Your result will be the set of lines with "computer", copied from the material below.

- Opening Delimiter -

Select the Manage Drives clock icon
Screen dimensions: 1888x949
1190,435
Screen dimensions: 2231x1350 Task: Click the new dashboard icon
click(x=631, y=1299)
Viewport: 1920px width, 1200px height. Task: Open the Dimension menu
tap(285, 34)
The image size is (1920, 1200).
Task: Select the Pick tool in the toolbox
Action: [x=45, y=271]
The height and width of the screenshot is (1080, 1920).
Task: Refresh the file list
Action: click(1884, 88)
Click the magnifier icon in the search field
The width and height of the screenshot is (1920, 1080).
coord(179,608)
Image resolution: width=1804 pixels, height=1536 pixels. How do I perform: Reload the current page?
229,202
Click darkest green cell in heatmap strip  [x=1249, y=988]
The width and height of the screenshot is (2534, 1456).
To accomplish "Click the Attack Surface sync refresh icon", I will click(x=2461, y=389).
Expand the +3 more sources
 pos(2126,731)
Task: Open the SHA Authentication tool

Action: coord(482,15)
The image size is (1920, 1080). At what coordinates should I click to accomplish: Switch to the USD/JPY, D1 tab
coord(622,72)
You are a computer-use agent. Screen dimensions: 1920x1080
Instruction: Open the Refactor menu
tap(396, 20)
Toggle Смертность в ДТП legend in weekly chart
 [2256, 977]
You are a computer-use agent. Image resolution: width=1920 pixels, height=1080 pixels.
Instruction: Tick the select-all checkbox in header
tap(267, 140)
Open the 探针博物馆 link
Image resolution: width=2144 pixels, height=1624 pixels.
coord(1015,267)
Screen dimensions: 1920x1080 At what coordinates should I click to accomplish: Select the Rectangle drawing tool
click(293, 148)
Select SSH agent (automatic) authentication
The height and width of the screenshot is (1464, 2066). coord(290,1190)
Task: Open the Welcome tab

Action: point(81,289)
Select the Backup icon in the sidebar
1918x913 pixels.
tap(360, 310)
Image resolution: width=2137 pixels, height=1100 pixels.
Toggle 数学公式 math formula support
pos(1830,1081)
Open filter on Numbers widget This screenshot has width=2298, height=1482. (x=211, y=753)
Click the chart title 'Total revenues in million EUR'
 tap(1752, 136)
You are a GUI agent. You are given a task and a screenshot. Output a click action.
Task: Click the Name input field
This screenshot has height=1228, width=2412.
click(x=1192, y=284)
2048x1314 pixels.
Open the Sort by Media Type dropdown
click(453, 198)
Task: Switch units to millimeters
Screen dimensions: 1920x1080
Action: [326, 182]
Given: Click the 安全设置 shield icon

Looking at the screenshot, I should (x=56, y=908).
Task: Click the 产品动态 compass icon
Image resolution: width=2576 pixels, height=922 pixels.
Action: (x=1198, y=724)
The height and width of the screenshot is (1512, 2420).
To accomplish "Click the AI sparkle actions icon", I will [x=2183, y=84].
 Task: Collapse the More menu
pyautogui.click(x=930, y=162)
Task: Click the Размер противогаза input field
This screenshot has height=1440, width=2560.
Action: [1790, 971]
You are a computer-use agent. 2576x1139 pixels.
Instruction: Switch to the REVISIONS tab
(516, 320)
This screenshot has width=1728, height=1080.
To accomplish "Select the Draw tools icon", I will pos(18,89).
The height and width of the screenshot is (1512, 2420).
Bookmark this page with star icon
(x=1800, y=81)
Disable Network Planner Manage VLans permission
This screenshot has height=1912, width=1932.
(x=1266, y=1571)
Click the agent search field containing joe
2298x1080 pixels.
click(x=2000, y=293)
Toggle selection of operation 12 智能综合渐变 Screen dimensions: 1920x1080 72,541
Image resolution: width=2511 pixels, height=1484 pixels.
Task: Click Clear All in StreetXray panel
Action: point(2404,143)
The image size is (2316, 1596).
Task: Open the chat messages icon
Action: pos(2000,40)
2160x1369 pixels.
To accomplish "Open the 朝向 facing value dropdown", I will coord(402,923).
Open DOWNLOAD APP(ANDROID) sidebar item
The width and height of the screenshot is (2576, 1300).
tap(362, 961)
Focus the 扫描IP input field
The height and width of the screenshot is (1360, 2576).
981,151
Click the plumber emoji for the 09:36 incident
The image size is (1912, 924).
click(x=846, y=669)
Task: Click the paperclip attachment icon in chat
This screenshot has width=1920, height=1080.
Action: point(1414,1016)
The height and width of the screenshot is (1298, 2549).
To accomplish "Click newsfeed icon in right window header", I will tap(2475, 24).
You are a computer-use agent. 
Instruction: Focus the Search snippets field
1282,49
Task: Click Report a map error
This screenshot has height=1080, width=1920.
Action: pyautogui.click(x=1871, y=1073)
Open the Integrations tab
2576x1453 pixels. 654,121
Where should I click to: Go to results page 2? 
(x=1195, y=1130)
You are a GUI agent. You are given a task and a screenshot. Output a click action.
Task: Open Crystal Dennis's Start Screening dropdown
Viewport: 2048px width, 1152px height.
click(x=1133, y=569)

- Closing Delimiter -

> _Exercise response_:
You are a computer-use agent. Screen dimensions: 1920x1080
You are a computer-use agent. Image resolution: width=1920 pixels, height=1080 pixels.
You are a computer-use agent. 2576x1139 pixels.
You are a computer-use agent. 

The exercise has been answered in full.